Our data suggest that the TLR9 could have a role in IgAN progression, as patients with a worse clinical course showed lower expression of this receptor. This result is in accordance with other studies, carried out on Japanese IgAN patients, showing that in subjects with IgAN a variability of the tonsillar TLR9 mRNA expression is present: patients with relatively high expression of TLR9 had an earlier and more complete clinical remission than those with a lower expression.28 In addition, we found a significant direct correlation between the TLR9 copy number and the eGFR, confirming that this aberration could influence the IgAN progression. Nevertheless, how TLR9 could influence the progression of IgAN is at the moment still unknown. TLR9 is expressed in dendritic and B cells and binds unmethylated CpG dinucleotides (CpG DNA) released by bacteria and viruses.38 Moreover, it has been shown that in human naive B cells, TLR9 is expressed at low to undetectable levels, but its expression is rapidly induced following B-cell-receptor triggering in a T-cell-independent manner. In contrast, memory B cells express the TLR9 at constitutively high levels. Human memory B cells proliferate and differentiate to Ig-secreting cells in response to CpG, whereas naive B cell do so only if simultaneously triggered through the BCR. The constitutive expression of TLRs in memory B cells provides a mechanism to generate continuously the antibody of all memory specificities, thus sustaining serologic memory.39,40

CpG DNA motifs have a role in the mechanism by which B cells switch from IgM to IgA.36,41,42 Coupling of antigen to CpG may be sufficient to create a strong immunogen capable of eliciting highly specific T-cell-independent antibody responses.

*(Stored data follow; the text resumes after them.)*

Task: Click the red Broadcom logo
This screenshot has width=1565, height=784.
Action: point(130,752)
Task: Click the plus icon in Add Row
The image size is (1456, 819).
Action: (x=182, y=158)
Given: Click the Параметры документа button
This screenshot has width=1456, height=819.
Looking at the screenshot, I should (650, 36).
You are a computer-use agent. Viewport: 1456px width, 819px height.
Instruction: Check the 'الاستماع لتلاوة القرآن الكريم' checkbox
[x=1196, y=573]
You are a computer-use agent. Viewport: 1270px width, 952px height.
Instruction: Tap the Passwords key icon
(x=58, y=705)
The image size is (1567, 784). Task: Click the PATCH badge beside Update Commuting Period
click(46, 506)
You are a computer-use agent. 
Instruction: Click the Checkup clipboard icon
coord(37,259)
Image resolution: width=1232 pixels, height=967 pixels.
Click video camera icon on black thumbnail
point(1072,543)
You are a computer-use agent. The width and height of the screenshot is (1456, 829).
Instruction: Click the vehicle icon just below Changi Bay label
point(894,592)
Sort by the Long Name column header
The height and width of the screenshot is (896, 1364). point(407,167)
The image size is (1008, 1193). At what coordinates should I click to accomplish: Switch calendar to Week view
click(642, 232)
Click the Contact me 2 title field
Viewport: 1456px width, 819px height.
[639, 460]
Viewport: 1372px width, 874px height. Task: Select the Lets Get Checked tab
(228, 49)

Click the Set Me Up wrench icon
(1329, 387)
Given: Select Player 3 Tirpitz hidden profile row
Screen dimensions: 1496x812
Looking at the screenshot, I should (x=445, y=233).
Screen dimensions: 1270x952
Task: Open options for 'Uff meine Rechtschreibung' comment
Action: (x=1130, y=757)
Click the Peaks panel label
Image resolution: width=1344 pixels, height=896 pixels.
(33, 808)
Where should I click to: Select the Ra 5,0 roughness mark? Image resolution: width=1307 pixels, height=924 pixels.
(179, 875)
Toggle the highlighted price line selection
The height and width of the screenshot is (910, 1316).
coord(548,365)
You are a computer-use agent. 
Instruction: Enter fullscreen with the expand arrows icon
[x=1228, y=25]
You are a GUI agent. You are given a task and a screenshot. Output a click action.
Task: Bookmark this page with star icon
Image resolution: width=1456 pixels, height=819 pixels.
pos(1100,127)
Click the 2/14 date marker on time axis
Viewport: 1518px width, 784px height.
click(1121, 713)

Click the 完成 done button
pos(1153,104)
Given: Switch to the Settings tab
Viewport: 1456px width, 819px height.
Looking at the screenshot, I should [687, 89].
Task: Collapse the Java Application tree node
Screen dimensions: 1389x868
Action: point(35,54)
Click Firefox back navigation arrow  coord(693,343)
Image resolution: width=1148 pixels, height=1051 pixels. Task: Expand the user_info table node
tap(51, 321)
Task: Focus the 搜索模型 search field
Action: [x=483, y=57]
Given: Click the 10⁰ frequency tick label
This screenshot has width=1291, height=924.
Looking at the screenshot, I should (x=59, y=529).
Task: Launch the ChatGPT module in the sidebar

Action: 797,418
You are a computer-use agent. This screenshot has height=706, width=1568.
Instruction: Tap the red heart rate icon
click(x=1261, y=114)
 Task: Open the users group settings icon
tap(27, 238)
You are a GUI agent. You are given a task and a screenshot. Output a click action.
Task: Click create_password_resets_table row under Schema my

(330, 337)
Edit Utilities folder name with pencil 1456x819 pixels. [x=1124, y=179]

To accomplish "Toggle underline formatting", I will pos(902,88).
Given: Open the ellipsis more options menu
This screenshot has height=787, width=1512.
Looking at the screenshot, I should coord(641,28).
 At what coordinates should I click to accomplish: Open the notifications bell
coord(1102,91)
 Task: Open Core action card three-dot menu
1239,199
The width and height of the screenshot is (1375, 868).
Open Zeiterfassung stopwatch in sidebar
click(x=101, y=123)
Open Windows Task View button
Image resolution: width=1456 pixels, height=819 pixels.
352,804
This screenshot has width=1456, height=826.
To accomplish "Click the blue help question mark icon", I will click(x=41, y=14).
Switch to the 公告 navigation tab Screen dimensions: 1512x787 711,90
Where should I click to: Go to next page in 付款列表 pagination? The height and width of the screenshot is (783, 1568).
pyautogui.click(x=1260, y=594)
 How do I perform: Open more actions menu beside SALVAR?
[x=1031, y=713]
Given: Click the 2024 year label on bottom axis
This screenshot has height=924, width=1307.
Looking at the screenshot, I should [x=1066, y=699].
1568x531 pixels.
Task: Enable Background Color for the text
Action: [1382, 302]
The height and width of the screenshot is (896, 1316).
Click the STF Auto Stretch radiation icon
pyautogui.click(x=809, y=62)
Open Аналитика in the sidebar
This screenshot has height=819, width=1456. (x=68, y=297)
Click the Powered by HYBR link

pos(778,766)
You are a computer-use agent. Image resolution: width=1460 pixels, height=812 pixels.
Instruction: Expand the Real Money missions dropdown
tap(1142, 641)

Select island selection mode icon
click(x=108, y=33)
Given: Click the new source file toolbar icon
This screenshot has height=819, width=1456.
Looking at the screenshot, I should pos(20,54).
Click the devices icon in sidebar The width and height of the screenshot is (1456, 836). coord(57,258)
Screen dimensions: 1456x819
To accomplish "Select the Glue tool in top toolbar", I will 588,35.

The TLR9 CNV loss may lead to the failure of CpG to induce proliferation of memory B cells, because of the lower expression levels of TLR9, thus exacerbating IgA class switching in naive B cells via BCR. Moreover, a recent study suggests that CpG DNA potentiates the B-cell adaptive immune response by enhancing terminal differentiation.43 Indeed, in IgAN there is a reduced mucosal response to neoantigens, with greater response to mucosal and systemic antigenic challenge.38 This may result in impaired elimination of mucosal antigens, prolonged antigen exposure to B cells and an increase in immunologic memory leading to deal with continuous antigenic challenge that triggers the production of nephritogenic IgA1.35

In conclusion, we performed the first genome-wide CNV study in IgAN identifying some structural variants specific of IgAN patients and providing a collection of new candidate genes and loci that can help to dissect the complex genomic setting of the disease. Moreover, we identified a specific CNV, spanning the TLR9 gene, that could explain the disease severity in some IgAN patients. Further CNV-oriented replication studies in different populations will be necessary to improve our understanding of the pathogenetic mechanisms involved in IgAN.